● Required action
Output all of the listing below, leaving every line unchanged.
________________
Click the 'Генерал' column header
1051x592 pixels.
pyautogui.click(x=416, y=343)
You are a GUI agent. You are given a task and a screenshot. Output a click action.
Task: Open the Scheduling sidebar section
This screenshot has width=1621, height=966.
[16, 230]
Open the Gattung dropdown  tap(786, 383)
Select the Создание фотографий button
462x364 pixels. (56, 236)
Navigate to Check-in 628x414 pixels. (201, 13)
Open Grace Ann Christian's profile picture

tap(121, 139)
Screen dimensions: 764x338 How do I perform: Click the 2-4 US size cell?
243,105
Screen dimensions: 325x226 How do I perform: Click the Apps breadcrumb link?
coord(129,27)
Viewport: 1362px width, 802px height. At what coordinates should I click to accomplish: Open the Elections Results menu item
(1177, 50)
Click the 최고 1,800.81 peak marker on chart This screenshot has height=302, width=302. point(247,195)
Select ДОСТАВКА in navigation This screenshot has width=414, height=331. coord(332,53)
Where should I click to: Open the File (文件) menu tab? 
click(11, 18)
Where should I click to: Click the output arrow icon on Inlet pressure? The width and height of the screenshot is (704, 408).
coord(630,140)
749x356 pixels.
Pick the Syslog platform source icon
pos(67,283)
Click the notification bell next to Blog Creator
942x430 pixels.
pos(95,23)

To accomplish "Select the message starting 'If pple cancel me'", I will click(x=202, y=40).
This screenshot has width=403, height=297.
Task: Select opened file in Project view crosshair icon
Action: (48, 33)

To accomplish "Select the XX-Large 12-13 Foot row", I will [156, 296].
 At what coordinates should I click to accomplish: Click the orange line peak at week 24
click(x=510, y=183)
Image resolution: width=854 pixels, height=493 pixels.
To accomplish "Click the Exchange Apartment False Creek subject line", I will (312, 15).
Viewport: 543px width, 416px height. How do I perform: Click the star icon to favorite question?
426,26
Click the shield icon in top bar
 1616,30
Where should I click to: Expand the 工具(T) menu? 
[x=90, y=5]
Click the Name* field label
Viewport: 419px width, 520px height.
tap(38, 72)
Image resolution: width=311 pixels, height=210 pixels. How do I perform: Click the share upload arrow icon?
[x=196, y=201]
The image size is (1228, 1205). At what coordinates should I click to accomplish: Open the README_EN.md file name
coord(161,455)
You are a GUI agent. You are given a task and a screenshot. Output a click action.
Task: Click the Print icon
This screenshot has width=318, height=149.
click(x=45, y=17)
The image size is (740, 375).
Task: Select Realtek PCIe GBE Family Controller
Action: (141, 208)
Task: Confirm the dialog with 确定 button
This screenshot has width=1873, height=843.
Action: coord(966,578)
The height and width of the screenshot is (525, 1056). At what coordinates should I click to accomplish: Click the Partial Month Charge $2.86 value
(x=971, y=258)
________________
● Result below
Click the 'Генерал' column header
1051x592 pixels.
pyautogui.click(x=416, y=343)
You are a GUI agent. You are given a task and a screenshot. Output a click action.
Task: Open the Scheduling sidebar section
This screenshot has width=1621, height=966.
[16, 230]
Open the Gattung dropdown  tap(786, 383)
Select the Создание фотографий button
462x364 pixels. (56, 236)
Navigate to Check-in 628x414 pixels. (201, 13)
Open Grace Ann Christian's profile picture

tap(121, 139)
Screen dimensions: 764x338 How do I perform: Click the 2-4 US size cell?
243,105
Screen dimensions: 325x226 How do I perform: Click the Apps breadcrumb link?
coord(129,27)
Viewport: 1362px width, 802px height. At what coordinates should I click to accomplish: Open the Elections Results menu item
(1177, 50)
Click the 최고 1,800.81 peak marker on chart This screenshot has height=302, width=302. point(247,195)
Select ДОСТАВКА in navigation This screenshot has width=414, height=331. coord(332,53)
Where should I click to: Open the File (文件) menu tab? 
click(11, 18)
Where should I click to: Click the output arrow icon on Inlet pressure? The width and height of the screenshot is (704, 408).
coord(630,140)
749x356 pixels.
Pick the Syslog platform source icon
pos(67,283)
Click the notification bell next to Blog Creator
942x430 pixels.
pos(95,23)

To accomplish "Select the message starting 'If pple cancel me'", I will click(x=202, y=40).
This screenshot has width=403, height=297.
Task: Select opened file in Project view crosshair icon
Action: (48, 33)

To accomplish "Select the XX-Large 12-13 Foot row", I will [156, 296].
 At what coordinates should I click to accomplish: Click the orange line peak at week 24
click(x=510, y=183)
Image resolution: width=854 pixels, height=493 pixels.
To accomplish "Click the Exchange Apartment False Creek subject line", I will (312, 15).
Viewport: 543px width, 416px height. How do I perform: Click the star icon to favorite question?
426,26
Click the shield icon in top bar
 1616,30
Where should I click to: Expand the 工具(T) menu? 
[x=90, y=5]
Click the Name* field label
Viewport: 419px width, 520px height.
tap(38, 72)
Image resolution: width=311 pixels, height=210 pixels. How do I perform: Click the share upload arrow icon?
[x=196, y=201]
The image size is (1228, 1205). At what coordinates should I click to accomplish: Open the README_EN.md file name
coord(161,455)
You are a GUI agent. You are given a task and a screenshot. Output a click action.
Task: Click the Print icon
This screenshot has width=318, height=149.
click(x=45, y=17)
The image size is (740, 375).
Task: Select Realtek PCIe GBE Family Controller
Action: (141, 208)
Task: Confirm the dialog with 确定 button
This screenshot has width=1873, height=843.
Action: coord(966,578)
The height and width of the screenshot is (525, 1056). At what coordinates should I click to accomplish: Click the Partial Month Charge $2.86 value
(x=971, y=258)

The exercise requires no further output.